*What to do*:
Lay out the lines from the line with "is (487, 348)." up to and including the line with "will click(x=314, y=157)." as a JSON list of strings, one string per line, leaving out blank lines.

● ● ● ● ● ● ●

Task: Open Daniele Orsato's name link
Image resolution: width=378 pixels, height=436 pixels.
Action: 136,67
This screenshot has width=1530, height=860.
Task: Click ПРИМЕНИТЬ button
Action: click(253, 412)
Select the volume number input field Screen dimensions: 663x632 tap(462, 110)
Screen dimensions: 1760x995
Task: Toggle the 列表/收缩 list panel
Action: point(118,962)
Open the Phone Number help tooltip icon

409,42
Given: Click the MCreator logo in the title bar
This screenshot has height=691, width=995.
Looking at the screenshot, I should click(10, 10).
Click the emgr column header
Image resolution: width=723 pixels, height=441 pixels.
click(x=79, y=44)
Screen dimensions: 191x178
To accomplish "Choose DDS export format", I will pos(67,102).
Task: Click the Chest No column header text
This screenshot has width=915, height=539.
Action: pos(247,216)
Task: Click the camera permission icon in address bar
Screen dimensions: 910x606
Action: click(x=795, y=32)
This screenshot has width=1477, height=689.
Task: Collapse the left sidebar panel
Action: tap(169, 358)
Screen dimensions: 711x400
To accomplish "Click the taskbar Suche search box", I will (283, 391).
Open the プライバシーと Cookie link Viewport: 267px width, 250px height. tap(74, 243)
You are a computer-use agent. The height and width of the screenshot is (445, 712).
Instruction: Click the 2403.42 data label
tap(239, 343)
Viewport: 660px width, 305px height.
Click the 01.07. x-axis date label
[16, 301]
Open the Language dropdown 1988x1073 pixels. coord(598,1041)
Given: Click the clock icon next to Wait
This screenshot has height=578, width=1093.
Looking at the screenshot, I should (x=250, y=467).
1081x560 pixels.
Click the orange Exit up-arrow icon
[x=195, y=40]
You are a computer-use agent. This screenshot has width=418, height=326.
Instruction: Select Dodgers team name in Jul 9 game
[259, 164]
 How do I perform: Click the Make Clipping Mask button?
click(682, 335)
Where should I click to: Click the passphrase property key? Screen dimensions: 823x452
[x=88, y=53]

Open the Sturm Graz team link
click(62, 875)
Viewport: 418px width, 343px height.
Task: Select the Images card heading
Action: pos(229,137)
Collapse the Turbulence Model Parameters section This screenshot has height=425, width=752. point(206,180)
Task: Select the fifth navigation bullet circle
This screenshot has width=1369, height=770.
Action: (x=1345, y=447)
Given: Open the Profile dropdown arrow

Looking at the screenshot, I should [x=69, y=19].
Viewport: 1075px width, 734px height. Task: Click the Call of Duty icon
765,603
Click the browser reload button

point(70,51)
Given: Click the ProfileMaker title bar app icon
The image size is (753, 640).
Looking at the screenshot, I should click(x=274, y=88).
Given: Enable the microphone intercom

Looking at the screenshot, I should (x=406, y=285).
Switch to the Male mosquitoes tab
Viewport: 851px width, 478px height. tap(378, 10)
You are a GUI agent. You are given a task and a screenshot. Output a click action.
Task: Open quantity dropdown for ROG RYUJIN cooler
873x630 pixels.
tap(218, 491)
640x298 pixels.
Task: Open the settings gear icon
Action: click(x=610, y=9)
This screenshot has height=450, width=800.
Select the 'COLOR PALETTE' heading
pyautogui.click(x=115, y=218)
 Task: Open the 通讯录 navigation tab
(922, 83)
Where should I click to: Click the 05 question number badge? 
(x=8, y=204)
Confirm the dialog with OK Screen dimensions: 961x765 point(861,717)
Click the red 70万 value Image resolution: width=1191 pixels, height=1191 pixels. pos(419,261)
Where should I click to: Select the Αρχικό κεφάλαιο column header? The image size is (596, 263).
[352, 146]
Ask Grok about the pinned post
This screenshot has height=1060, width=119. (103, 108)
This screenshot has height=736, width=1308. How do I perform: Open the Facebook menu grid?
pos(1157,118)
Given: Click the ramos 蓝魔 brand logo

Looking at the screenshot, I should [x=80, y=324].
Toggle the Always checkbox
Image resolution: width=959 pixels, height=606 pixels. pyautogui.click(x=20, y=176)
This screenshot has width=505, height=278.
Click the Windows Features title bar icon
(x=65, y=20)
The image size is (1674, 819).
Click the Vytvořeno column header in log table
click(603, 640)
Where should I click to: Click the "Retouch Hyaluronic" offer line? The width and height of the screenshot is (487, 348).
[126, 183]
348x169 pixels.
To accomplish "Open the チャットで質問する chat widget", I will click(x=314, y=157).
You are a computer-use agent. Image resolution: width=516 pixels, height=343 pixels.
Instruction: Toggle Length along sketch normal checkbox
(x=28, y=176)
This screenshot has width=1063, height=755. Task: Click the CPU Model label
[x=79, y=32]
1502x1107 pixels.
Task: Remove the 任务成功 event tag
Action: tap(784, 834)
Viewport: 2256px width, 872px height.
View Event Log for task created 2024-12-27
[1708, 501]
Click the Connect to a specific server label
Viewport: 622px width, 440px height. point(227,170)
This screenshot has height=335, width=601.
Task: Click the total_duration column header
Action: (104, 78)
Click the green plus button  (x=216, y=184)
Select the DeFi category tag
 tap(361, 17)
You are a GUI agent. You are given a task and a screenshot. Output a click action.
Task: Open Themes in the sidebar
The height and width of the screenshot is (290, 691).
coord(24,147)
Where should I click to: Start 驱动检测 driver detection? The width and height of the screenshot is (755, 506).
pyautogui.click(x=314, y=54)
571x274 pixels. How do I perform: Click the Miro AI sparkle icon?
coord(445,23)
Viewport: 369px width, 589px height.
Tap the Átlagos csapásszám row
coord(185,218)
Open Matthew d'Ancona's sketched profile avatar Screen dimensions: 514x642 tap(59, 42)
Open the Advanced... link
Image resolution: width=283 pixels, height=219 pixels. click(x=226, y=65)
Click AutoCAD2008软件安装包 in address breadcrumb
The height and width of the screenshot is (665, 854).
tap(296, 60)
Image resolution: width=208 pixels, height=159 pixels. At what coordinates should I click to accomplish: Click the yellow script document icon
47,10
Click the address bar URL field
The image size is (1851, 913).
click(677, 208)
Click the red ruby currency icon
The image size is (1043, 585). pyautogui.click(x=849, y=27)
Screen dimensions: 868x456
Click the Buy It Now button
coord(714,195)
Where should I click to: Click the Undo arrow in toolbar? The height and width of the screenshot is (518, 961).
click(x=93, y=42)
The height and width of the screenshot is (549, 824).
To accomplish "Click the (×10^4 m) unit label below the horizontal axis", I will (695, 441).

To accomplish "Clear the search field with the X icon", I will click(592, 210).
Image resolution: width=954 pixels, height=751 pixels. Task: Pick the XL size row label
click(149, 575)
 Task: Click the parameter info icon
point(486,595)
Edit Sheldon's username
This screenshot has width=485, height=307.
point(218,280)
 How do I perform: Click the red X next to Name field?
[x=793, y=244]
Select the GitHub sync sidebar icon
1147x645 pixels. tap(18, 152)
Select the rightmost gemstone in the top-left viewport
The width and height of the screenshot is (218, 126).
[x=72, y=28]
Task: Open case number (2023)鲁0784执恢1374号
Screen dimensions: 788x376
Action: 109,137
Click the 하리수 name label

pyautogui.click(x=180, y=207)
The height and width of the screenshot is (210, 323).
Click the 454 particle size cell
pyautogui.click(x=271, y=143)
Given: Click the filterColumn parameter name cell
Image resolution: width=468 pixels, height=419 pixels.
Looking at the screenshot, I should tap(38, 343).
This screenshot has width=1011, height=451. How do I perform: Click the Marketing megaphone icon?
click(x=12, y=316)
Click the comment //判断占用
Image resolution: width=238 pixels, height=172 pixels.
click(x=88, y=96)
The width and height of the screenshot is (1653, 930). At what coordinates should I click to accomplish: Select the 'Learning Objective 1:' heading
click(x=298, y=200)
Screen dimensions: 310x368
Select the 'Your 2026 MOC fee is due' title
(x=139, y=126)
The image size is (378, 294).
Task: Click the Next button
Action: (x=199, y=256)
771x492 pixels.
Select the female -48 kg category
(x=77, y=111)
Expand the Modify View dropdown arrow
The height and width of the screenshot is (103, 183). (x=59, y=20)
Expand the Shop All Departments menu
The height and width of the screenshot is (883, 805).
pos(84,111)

● ● ● ● ● ● ●

*In response*:
[
  "Where should I click to: Click the \"Retouch Hyaluronic\" offer line? The width and height of the screenshot is (487, 348).",
  "[126, 183]",
  "348x169 pixels.",
  "To accomplish \"Open the チャットで質問する chat widget\", I will click(x=314, y=157)."
]